Observations of the upper atmosphere are taken by radiosonde packages, which are carried aloft by weather balloons. These radiosonde observations (RAOBs) provide soundings of the upper-air environment, giving information about temperature, humidity, and pressure at vertical levels throughout the atmospheric column. Recall from Chapter 5 that temperature and humidity aloft are usually plotted against pressure in a thermodynamic diagram called a Skew-T. Some radiosondes can infer wind data at different heights—these are called rawinsondes. When these instrument packages are dropped from an aircraft, they are called dropsondes. All of this data is accumulated, organized, tested, and stored in computers at governmental centers such as the European Centre for Medium-Range Weather Forecasts (ECMWF). Other data collecting systems include weather radar (such as the NEXRAD network in the United States) and satellite, as well as vertical wind profilers and Radio Acoustic Sounding Systems (RASS).
The following figures show locations of data collected by ECMWF over a 6-hour time period. The first figure shows surface observation locations located on land, the second shows surface observations over the ocean, and the third shows the upper air sounding observational network.

+++++

* [Objective] Copy the upper-air observation passage from "The following figures" down to "sounding observational network.", putting "sea" in place of "ocean".

* [Data block]

+++++

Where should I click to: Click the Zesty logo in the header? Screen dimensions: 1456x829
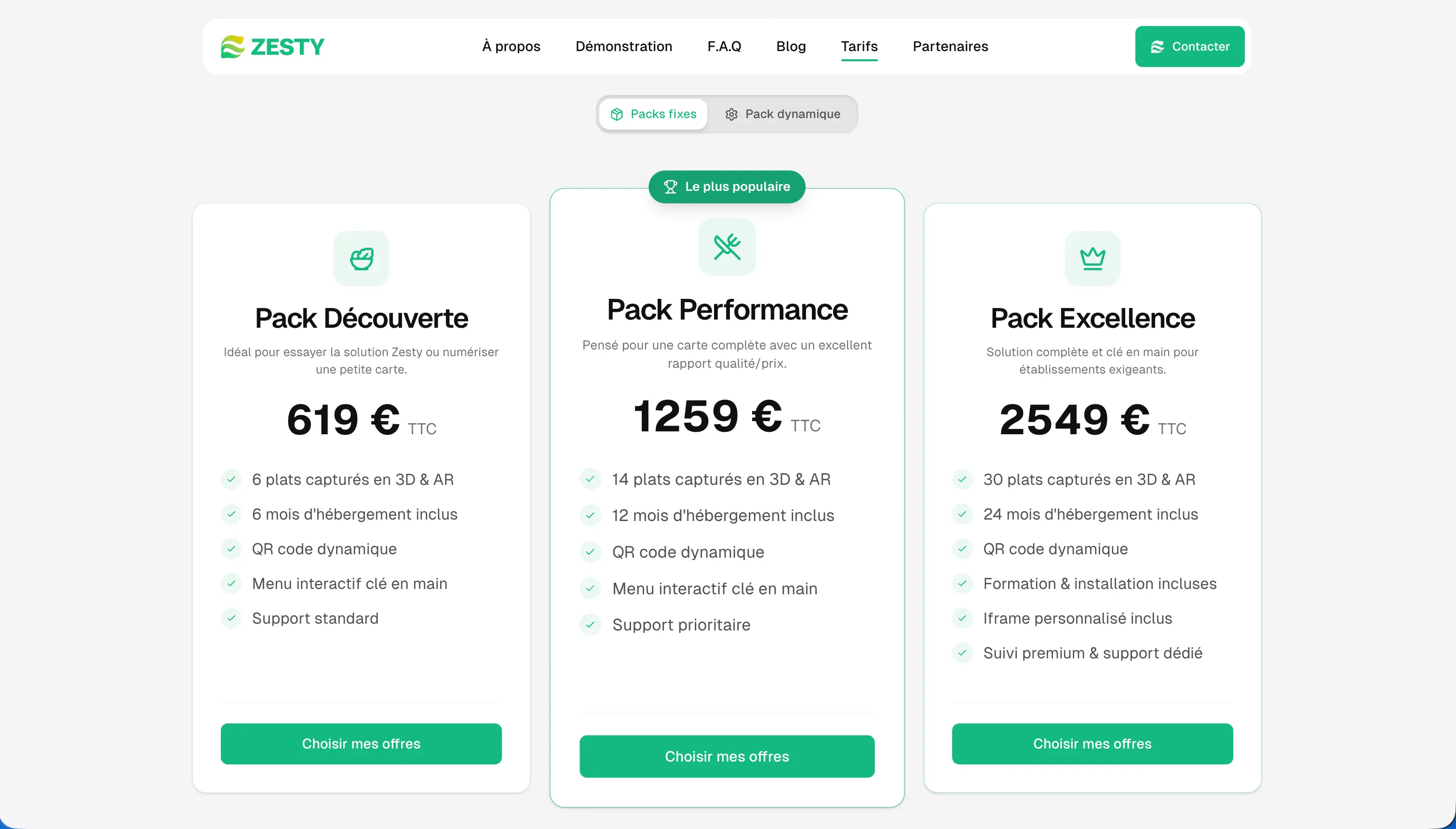tap(272, 47)
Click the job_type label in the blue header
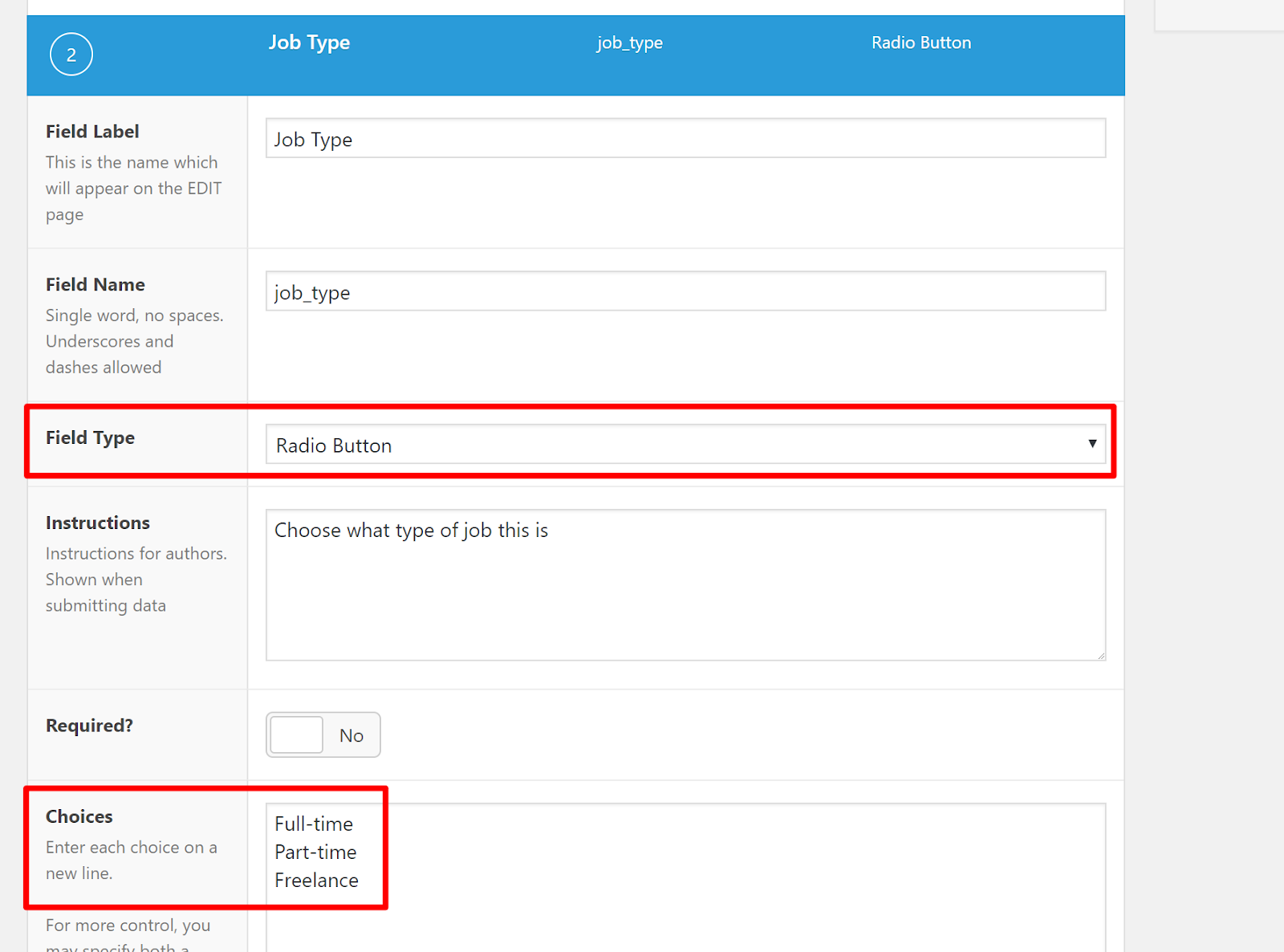The width and height of the screenshot is (1284, 952). (629, 43)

+++++

* [Solution to the problem]
The following figures show locations of data collected by ECMWF over a 6-hour time period. The first figure shows surface observation locations located on land, the second shows surface observations over the sea, and the third shows the upper air sounding observational network.